In a previous post I mentioned that I prefer waking up at the witching hour. I'm an early riser, now primarily getting up at 1 or 2 am when most well-meaning people are abandoning their books or desks or what have you for a cozy bed. That's when I'm up turning the coffeemaker on, listening to it gurgle in the silence, and when I'm at my most productive. I've long ago dictated that at any other time during the day I was not "allowed" to read. It has to be at night, when the world it well and truly asleep - when people have just been tucked into their beds, entering REM sleep, in no mood to wrench the coverlets off and dash out into the night. I'm almost always physically exhausted, and it's only my OCD that triggers the mad dash for the morning - the food, the coffee and the books. I have to take 2 xanax and 2 adderall to read, I have to eat a bowl of cereal with a banana, I have to read at least 80 pages of this book. There is no cognition when I'm in that state, and I feel like puppet of this eating disorder and my swinging moods. They are in control.

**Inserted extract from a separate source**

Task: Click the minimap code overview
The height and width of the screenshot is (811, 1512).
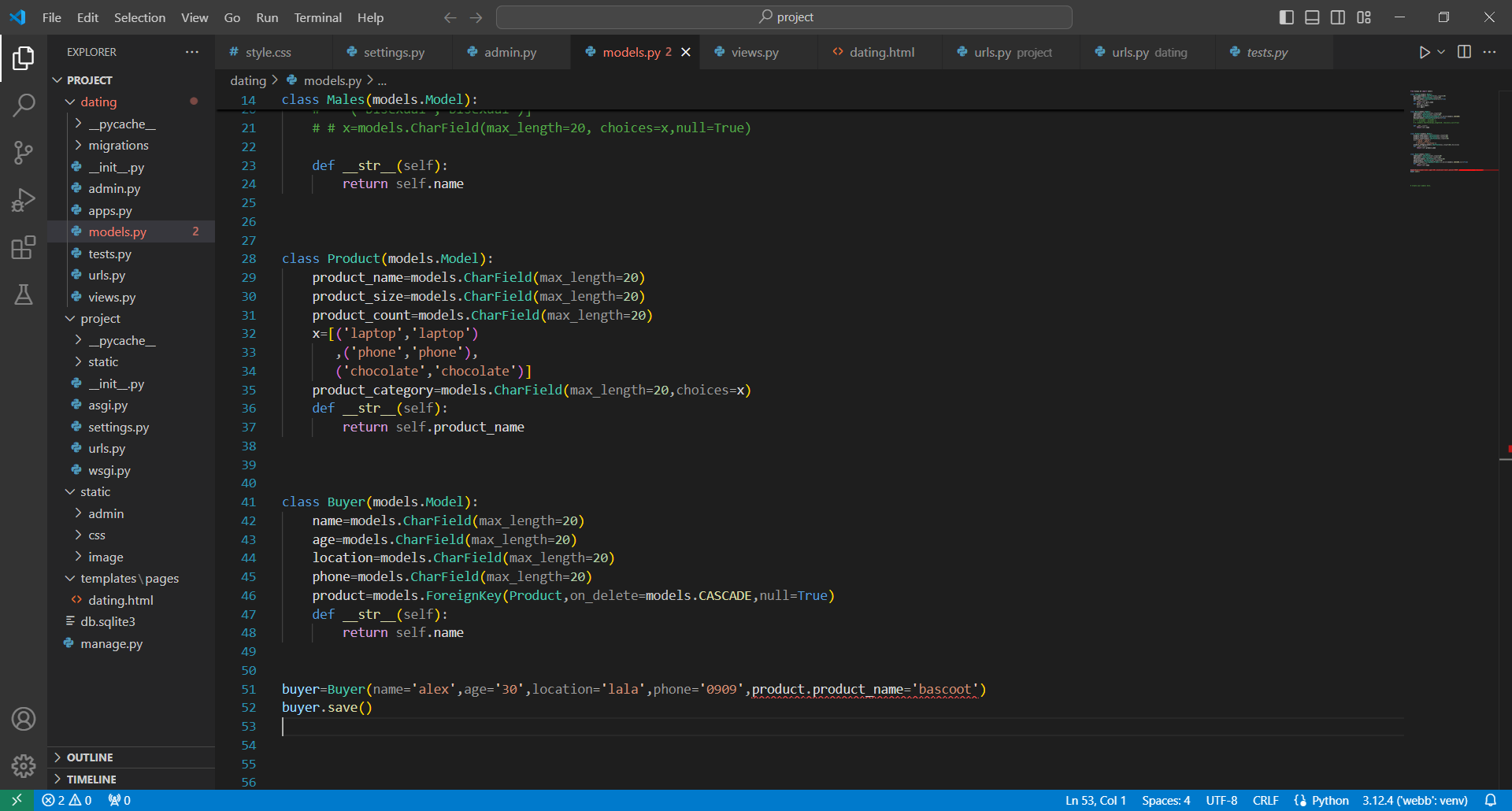Action: [x=1449, y=134]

When I was severally depressed, refusing to take my medication, and when my moods and OCD ruled all, I was empty. For years, I was the weird kid, and simply thought I had an inferiority complex. Even when my current/past psychiatrist named my condition, I was still in denial, and embracing the highs and lows that I thought were god's gift - I was blessed. I was crazy. I was wasting time, piddling it away reading Harry Potter fanfiction, and binging/purging every food item in the house. I did all of this for 2 years and lived in total isolation, vacillating between waking up at 12am and 4pm and sleeping for up to 12 hours a day. I avoided my parents, forgot about them, and they avoided and forgot about me. It was always a surprise when we encountered each other in the hallway, and generally made half-hearted motions to smile before we caught ourselves and went back to ignoring eachother. Then there were times when I was manic, and talk-talk-talking to Dad about political mumbo-jumbo and to Mom about whatever was on our minds.

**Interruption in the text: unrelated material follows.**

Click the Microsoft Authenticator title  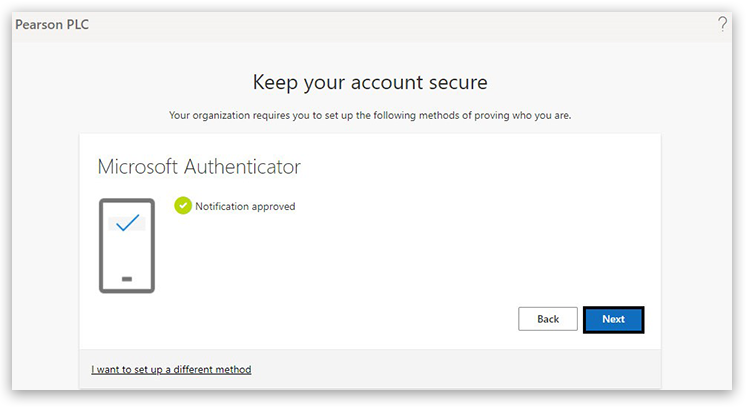(199, 166)
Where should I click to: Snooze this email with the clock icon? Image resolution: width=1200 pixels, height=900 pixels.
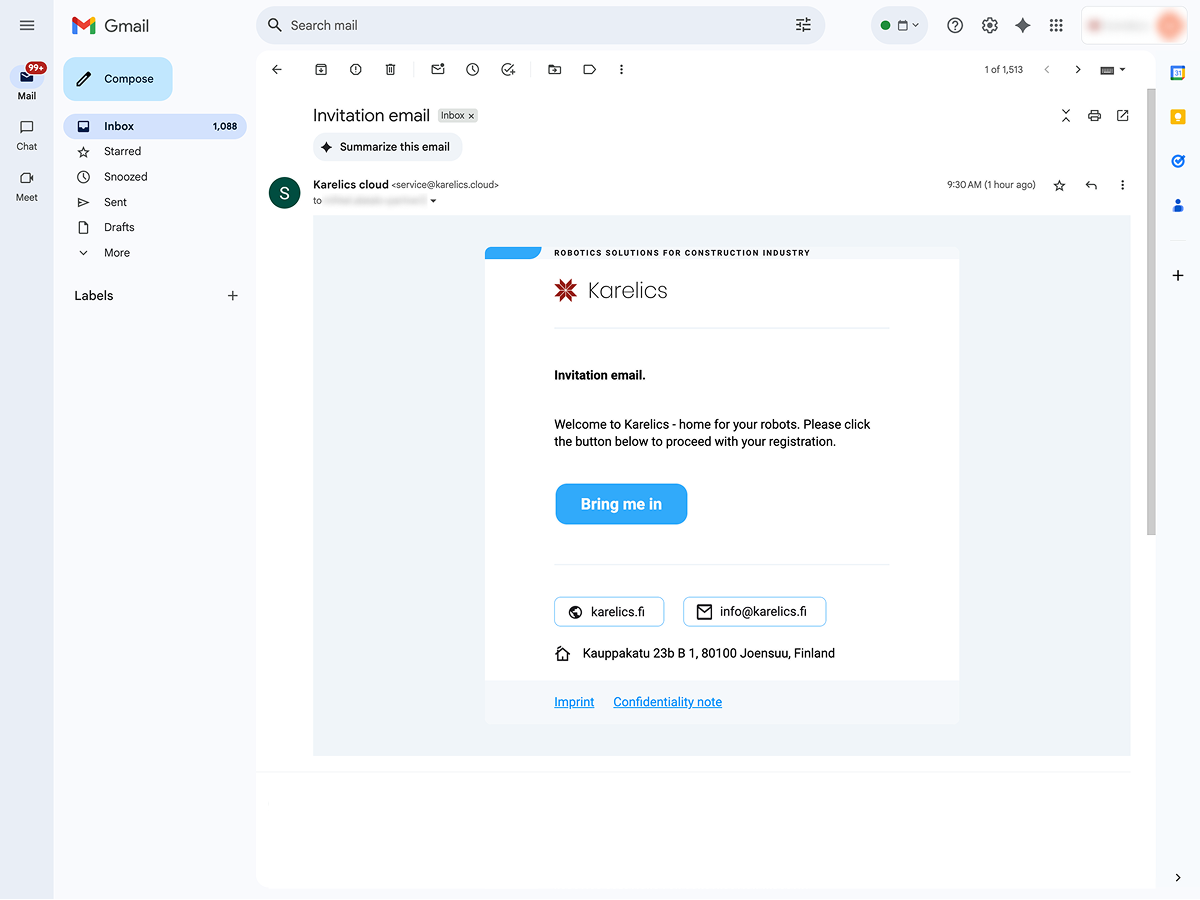click(473, 70)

I didn't understand how bad it was until I realized that the people around me were maturing, and moving on with their lives, and television shows came and went. There was no passion for anything in my life; nothing other than b/p and reading fanfiction or watching reruns of Lost. Old friends have conquered high school and college, gotten jobs, and apartments, some have left the country and lived abroad. They have had mounds and heaps of experience, and joy and pride in their accomplishments. And I have nothing to show after all these years. I'm a 10th grader, plowing along. Please tell me this will end.

Oh! My psychiatrist appointment is this morning. *smacks forehead*

I have chipmunk-cheeks from chewing so much gum.